四話 秘密の初恋 4

「プレハブはこっちだ」

「ここは……」

 雑木林だ。あの日は滅茶苦茶に走っていたからあまり覚えていないのだけど、こういう林の奥に、プレハブがあった気がする。

 湿った土を踏みながら歩くと、オレンジの花をつけた細い木が規則的に並んでいた。多分、キンモクセイの生垣だ。蒼治郎は生垣を抜けようとしている。

「その先、私有地じゃないの?」

「問題ない」

 いいのかなあ。

 蒼治郎の後に続くと、古いプレハブが二つ並んで建っていた。一つは四畳くらいの大きさで、一面がシャッター扉になっている。

 もう一つは手前にあるプレハブで、外壁は吹付塗装が施されている。所々錆びた鉄がむき出しになっていて、半開きになっているドアには……。

 ――取っ手がない。

「これだ!」

 俺は蒼治郎を抜いて、プレハブに近づいた。窓がないため、中は薄暗い。以前見たときより、荷物が少ない気がする。

「入ってみよう」

 蒼治郎に促され、俺はゆっくりプレハブ内に入った。六畳くらいの広さだ。子供の時より狭く感じるけれど、ここで間違いないと思う。そもそも取っ手のないドアなんて、そうないだろう。
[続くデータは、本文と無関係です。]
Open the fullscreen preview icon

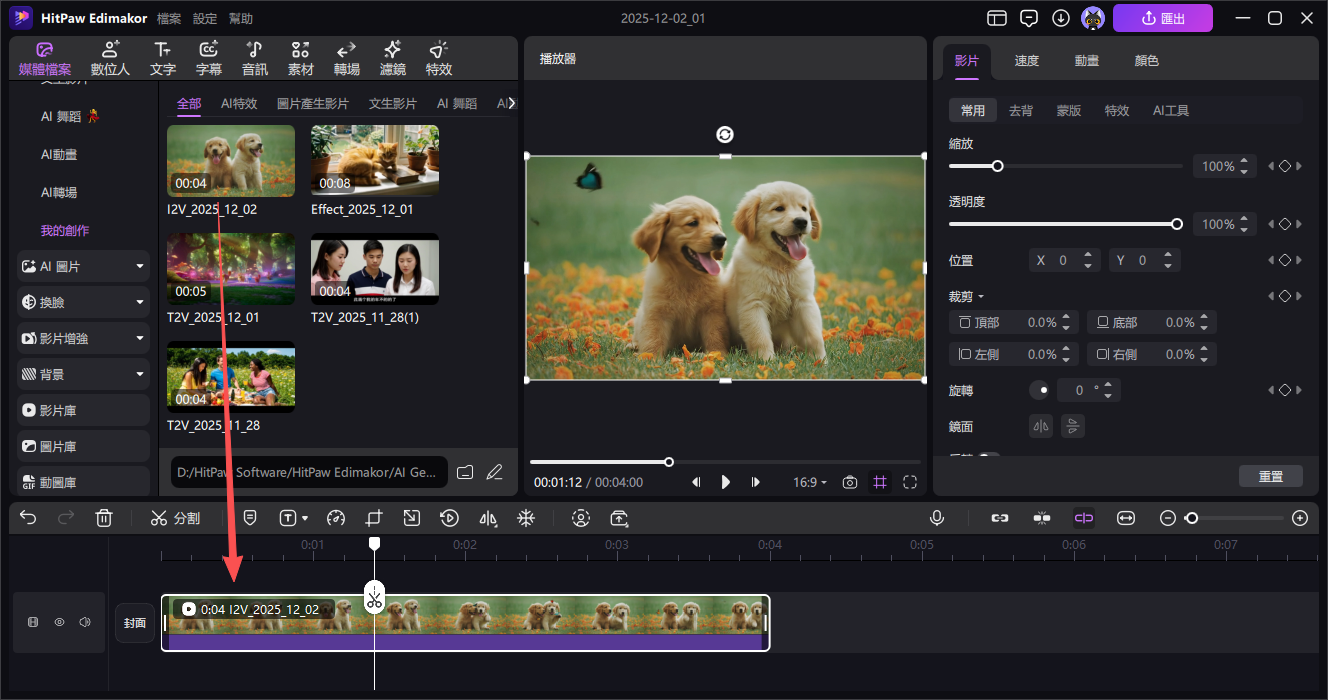910,482
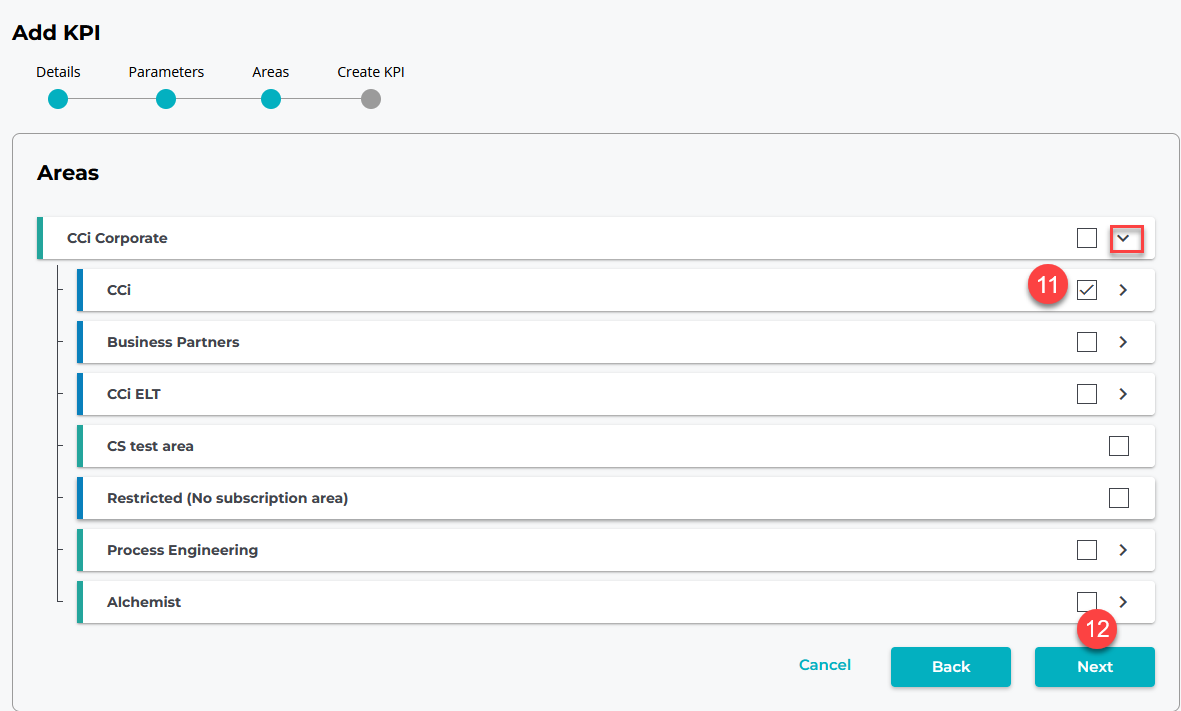Collapse the CCi Corporate area tree
Image resolution: width=1181 pixels, height=711 pixels.
[1124, 238]
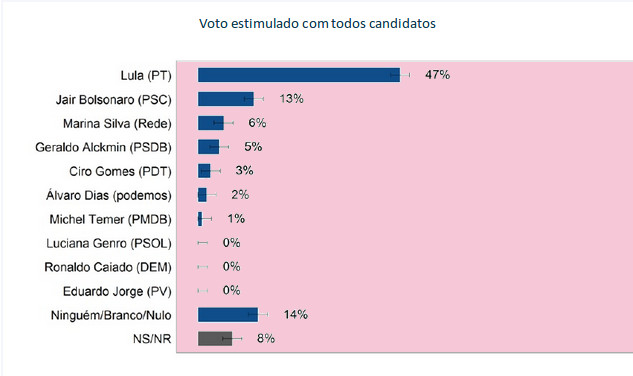Screen dimensions: 633x376
Task: Select the Michel Temer (PMDB) bar
Action: pos(200,219)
 半ばまで足を踏み入れたとき、後でバンッと大きな音が聞こえ、周囲が真っ暗になった。

「わっ、なに?」

「僕がドアを閉めた。当時を再現した方がいいだろう」

 すぐ後ろから、蒼治郎の声がした。

「なにやってるんだよ、取っ手がないって言ったでしょ。出られなくなったらどうするの」

 外は明るかったのに、何も見えなくなってしまった。周囲からは何の音もせず、埃っぽい匂いが鼻につく。お化けでも出てきそうだ。

 暗闇に目を慣らそうと強く瞬きを繰り返していると、肩を掴まれた。

「うわっ!」

 突然だったのでビクリと肩が大きく跳ねてしまう。さっきから俺、驚いてばっかりだな。

「蒼治郎、急に触らないでよ。勘違いしないでね、怖いわけじゃないから。びっくりしただけだから」

「僕は暗いところが苦手だ。肩を貸してほしい」

 だったら閉めるなよ! あと、苦手なこと多すぎだろ!

 俺は胸ポケットに入れていたスマホを取り出して、ライトを点ける。あの時、あの子はこうしていた。そして周辺を照らして……。

「あ、ここ」

 今入ってきたばかりというのもあるけど、ドアの位置はすぐにわかった。ドアが擦れて、開閉を示す跡が床についているのを発見したからだ。

 だけど、周囲の壁とドアの部分は、なんの違いもない。外壁と同じ吹付塗装で、少し凸凹している。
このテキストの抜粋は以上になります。